報告書はまた、「クリスチャンの青年を含めて、若者たちが、深い宗教的信仰に基づいて自らの良心的拒否を宣言しようとするときでさえも、違法な武装集団または軍隊に強制的に入れられ続けている。違法な武装集団を離れようと試みているキリスト教への改宗者たちは強制的にむち打ちまたは殺される。違法な武装集団は同国の多くの地域で宗教活動に対し依然として厳しい制限を課しており、一部の場合ではそれを完全に禁止している。教会もまた武装集団による強要の標的にされることが多い」と述べている。
そして報告書は、「最後に、一部の先住民族社会では、伝統的な権威が非伝統的な宗教建築を閉鎖する責任を負っており、彼らの共同体のメンバーを強制的に伝統的な信仰や宗教の実践へと再び改宗させ、そうすることを拒む人たちを強制的に立ち退かせようと試みている」と記している。

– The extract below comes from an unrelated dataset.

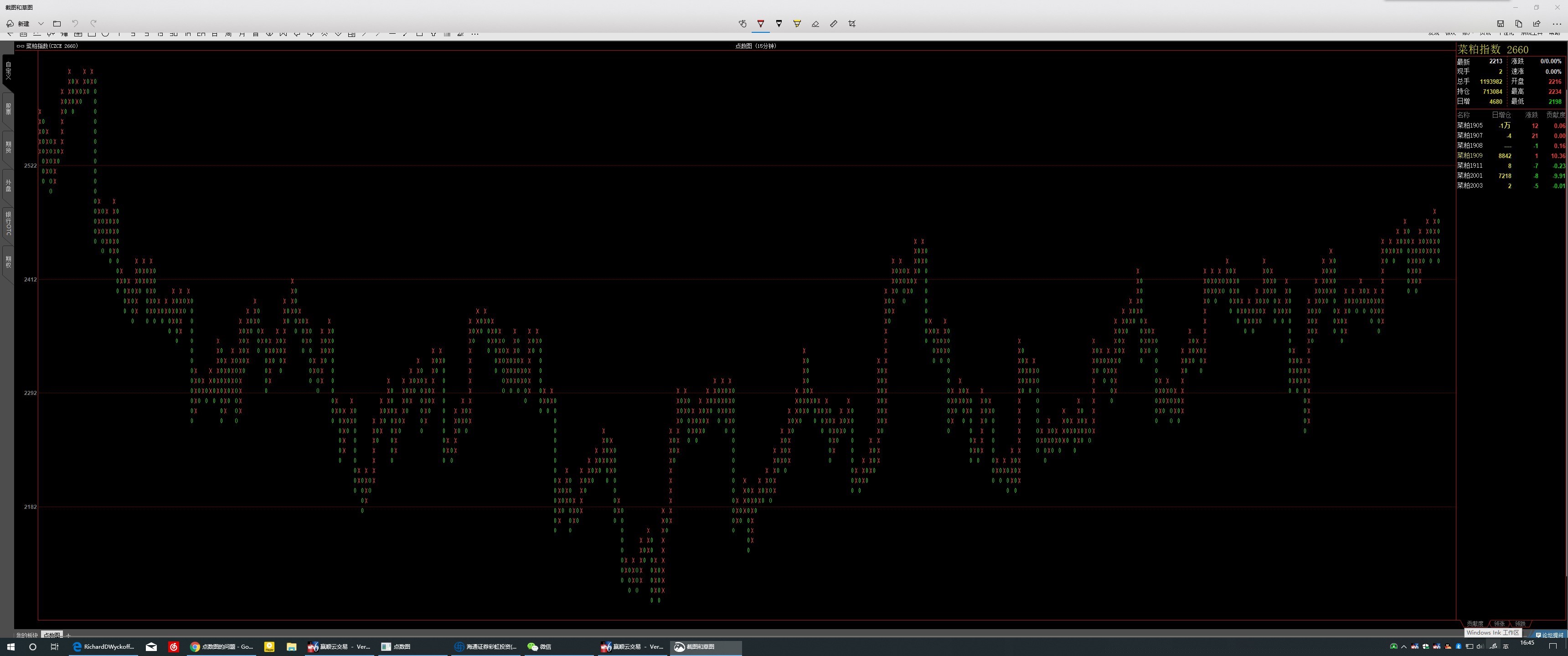This screenshot has height=656, width=1568.
Task: Activate the image crop tool
Action: click(851, 24)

報告書によると、コロンビアの人口は主にキリスト教徒であり、多くの市民が全く邪魔されることなく定期的に宗教活動に参加している。しかしながら、この人口のうちのかなりの割合の人たちが、信教の自由および良心の自由の継続的かつ重大な侵害を受けているという。
「より幅広い人口において、これらの侵害は武力紛争の文脈の中で、またその一部として起きている」と報告書は説明。「先住民族社会は紛争に関連する信教の自由および良心の自由の侵害に苦しんでいるが、これらの権利は、宗教的な画一性を彼らの社会に強要しようとする伝統的な権威を支持する判決を出してきたコロンビアの裁判所によって、厳しく減らされている」という。
コロンビアでは、とりわけ同国最大の左翼ゲリラ集団であるコロンビア革命軍=人民軍(FARC-EP)と政府との間において現在継続中の対話という形で、紛争に関して主だった措置が取られてきている一方で、非戦闘員に対する攻撃や信教の自由に対する厳しい制限など、人権侵害が同国の多くの地域でひどくなってきたという。
そして報告書は、民族解放軍(ELN)やさまざまな新しい準軍事組織、とりわけクラン・ウスガとしても知られているウラベニョスが、FARC-EPによって現在まで支配されている領域へと移動したり勢力を拡大しつつあると述べている。「両者は、信教の自由や良心の自由の侵害を含め、重大な人権侵害について責任を負っている」と、CSWは付け加えている。
こうした紛争において、キリスト教の指導者や信仰共同体、そしてこれらの共同体の個々のメンバーは、クリスチャンであることや住んでいる場所、そしてやっていることを理由にコロンビア全体で標的にされていると、報告書は述べている。そして、一部の場合では、彼らが標的にされるのは他でもなく信仰がその理由であり、他の場合では、その信仰が彼らの生き方にどう変えられているかを理由に標的にされるのだという。
「しかし、これらの場合を詳細に記録して報告することの困難や危険性のために、とりわけ全般的な文脈や同国でもっと多くの目に見える地域にいるキリスト教徒が満喫している明らかな礼拝の自由の中で、この状況は過小に報告されており、ほとんど関心を持たれていないのだ」と、報告書は述べている。
「この危険性にもかかわらず、被害を受けている社会の成員は、自らの苦しみを詳細に記録し続けては、コロンビア憲法や国際法で保障されている彼らの基本的人権を求めている。コロンビア政府と違法な武装集団は、これらの被害者たちの権利が確実に維持されるよう、そして彼らの声や憂慮が和平プロセスやその結果としてのいかなる合意にも、意図的に含まれるよう、具体的な措置を取らなければならない。国際社会は、この点において、コロンビア政府を含めた、この紛争のさまざまな行為主体に責任を負わせるよう、注意を怠ってはいけない」と、この報告書は訴えている。